Por Luis Aranguren
18 mayo, 2020

Cambió una vida de maltratos por otra, en la que sostiene un arma de fuego pero para proteger a los animales en peligro de extinción.

En ocasiones la vida nos coloca situaciones difíciles antes de descubrir nuestro verdadero propósito en este plano terrenal. Lo importante es que sin importar la adversidad, podamos lograr lo que deseamos ser en el mundo porque nada puede más que nuestras ganas.
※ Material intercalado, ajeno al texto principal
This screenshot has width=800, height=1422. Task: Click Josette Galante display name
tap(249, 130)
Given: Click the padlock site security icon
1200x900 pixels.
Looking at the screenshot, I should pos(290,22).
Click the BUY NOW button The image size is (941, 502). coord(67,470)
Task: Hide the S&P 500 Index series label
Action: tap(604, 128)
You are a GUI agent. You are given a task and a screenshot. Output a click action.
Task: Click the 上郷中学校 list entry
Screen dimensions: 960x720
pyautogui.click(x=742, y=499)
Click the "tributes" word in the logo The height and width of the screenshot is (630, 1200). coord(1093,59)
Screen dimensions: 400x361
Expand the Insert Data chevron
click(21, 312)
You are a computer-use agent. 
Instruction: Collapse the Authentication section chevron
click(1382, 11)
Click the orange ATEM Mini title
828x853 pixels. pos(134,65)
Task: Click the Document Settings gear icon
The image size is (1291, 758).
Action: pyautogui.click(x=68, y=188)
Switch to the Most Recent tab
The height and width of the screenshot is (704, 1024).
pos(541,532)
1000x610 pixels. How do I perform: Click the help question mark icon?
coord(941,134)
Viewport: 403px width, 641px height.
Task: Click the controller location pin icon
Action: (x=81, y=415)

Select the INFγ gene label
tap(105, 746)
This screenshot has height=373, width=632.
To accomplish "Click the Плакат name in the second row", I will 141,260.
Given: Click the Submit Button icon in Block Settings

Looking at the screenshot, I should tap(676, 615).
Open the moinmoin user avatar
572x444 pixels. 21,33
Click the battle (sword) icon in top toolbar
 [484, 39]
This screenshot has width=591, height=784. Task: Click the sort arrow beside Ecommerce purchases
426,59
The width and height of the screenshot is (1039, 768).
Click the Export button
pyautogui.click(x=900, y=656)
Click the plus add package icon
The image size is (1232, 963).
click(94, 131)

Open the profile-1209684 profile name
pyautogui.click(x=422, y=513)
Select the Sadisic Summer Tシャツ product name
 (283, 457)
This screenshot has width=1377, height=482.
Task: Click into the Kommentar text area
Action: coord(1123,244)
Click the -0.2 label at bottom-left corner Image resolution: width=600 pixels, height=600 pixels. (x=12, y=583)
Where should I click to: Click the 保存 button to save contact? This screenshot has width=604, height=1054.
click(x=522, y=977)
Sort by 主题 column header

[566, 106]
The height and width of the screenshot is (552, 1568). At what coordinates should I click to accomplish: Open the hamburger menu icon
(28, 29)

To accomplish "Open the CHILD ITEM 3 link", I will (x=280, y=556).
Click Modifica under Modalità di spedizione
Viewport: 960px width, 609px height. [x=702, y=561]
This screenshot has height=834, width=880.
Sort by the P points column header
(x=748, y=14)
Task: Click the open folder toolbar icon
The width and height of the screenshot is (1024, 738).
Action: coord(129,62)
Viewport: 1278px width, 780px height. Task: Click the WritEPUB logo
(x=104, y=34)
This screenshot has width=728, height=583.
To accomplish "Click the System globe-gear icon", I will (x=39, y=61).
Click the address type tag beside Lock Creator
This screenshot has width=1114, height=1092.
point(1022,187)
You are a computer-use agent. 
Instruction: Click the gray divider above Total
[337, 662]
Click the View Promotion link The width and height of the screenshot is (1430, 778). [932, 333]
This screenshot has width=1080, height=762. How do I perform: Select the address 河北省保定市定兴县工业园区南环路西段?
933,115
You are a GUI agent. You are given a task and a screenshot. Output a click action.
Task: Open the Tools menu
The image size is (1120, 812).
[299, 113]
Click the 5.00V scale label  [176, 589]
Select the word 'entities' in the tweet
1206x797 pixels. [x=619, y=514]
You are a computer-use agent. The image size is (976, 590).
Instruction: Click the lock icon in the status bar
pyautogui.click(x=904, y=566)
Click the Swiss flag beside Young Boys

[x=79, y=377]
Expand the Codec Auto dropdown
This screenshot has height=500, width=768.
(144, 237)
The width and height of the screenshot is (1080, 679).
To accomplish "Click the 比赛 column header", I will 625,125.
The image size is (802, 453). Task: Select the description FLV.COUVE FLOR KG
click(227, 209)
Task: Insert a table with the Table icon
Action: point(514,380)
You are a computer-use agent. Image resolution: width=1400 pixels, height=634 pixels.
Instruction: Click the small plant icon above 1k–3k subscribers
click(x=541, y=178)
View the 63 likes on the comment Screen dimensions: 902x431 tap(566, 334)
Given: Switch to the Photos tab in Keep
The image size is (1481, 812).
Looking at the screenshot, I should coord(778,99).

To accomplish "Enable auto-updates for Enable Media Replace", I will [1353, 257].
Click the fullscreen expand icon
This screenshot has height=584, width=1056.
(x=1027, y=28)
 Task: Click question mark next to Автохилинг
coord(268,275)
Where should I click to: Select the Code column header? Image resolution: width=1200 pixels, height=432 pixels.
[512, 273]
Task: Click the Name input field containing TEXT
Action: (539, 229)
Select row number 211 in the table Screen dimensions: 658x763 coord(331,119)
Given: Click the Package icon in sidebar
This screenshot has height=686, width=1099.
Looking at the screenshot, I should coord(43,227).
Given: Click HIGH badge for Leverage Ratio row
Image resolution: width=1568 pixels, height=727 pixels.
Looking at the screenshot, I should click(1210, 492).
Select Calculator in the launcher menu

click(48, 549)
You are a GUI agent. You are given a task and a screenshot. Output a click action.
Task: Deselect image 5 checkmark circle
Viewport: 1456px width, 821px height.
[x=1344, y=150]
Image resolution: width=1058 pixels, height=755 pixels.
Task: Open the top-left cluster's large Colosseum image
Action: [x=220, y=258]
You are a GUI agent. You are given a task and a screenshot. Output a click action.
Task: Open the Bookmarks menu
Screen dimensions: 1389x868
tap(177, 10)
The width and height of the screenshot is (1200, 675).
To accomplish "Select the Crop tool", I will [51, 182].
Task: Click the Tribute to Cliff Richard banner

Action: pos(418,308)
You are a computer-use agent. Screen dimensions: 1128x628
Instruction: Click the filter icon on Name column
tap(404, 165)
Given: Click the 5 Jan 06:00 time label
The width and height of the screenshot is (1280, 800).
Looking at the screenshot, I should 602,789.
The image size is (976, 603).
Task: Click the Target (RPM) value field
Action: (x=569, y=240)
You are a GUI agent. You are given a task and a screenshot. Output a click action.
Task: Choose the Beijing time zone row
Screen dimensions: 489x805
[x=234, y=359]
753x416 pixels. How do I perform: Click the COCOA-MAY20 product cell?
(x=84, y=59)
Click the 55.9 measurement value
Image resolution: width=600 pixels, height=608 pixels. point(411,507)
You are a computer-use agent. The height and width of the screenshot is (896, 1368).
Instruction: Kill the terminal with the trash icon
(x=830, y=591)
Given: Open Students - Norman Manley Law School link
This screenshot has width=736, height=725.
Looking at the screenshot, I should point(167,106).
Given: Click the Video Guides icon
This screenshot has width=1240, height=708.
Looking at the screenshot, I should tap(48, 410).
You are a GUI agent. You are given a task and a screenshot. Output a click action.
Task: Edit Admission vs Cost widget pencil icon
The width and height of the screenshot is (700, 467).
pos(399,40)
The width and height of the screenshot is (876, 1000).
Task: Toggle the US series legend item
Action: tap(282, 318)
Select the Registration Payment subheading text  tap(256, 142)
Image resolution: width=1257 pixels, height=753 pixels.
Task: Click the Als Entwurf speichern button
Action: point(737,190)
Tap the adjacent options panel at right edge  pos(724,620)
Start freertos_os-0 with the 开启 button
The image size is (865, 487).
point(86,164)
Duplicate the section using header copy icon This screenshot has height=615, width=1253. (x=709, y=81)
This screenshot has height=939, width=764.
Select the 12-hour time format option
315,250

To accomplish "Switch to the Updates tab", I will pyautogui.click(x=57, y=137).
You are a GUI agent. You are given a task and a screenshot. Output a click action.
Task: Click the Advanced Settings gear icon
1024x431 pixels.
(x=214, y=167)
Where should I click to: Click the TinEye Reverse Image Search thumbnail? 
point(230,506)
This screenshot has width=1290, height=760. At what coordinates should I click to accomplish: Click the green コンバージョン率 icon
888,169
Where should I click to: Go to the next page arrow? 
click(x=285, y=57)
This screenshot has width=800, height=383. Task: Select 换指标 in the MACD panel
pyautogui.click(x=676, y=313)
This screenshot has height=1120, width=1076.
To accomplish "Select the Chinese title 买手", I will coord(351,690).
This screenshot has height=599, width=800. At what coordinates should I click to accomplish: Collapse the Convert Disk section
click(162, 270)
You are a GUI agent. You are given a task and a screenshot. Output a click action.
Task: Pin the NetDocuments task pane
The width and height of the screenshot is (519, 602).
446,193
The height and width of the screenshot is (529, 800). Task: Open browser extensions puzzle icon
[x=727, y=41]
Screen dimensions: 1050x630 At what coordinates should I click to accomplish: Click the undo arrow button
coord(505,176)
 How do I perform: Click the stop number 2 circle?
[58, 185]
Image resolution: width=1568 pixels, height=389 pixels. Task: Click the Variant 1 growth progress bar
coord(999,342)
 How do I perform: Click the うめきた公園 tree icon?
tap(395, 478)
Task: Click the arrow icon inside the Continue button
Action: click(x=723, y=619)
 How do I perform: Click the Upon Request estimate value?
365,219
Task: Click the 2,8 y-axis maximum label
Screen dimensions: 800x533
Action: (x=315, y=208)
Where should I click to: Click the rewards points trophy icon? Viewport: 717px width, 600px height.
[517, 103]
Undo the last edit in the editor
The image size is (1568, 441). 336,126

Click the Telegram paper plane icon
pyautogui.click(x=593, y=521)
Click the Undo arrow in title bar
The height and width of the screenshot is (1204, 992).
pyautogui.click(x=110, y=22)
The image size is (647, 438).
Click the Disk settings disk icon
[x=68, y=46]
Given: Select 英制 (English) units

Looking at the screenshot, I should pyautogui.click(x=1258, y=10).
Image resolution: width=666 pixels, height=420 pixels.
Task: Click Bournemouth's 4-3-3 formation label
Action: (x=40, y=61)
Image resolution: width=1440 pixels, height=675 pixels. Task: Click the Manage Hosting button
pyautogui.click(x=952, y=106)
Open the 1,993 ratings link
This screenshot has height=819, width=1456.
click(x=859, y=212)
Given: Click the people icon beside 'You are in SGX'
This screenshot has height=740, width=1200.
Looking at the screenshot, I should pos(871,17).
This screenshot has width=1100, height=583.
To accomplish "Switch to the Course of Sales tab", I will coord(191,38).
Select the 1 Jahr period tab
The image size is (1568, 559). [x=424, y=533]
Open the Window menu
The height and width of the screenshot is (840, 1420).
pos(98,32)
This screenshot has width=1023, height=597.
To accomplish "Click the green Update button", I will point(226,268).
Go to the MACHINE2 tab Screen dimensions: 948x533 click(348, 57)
Este es el caso de Nyaradzo Hoto, quien con 20 años de edad se vio obligada a abandonar la escuela y peor aún a casarse con un hombre que la agredía.

Instagram / Bren Stirton

Por suerte su destino sería otro, ella tendría la oportunidad de formar parte de un cuerpo militar femenino encargado de evitar la caza furtiva. Aunque no fue un camino fácil siempre tuvo la frente en alto, tomó el valor que un día le hizo falta y cambió su vida para siempre.

Su historia comenzó así, sus padres no tenían dinero suficiente para la alimentación y mucho menos para seguir la escuela.

Instagram / Bren Stirton

Desesperada no tuvo otra opción que casarse, con la esperanza de encontrar un buen hombre que la apoyara y le permitiese seguir sus sueños. Lamentablemente fue todo lo contrario, un hombre negativo y que la esclavizó fue lo que encontró, inclusive era víctima de violencia cuando aquel hombre llegaba ebrio.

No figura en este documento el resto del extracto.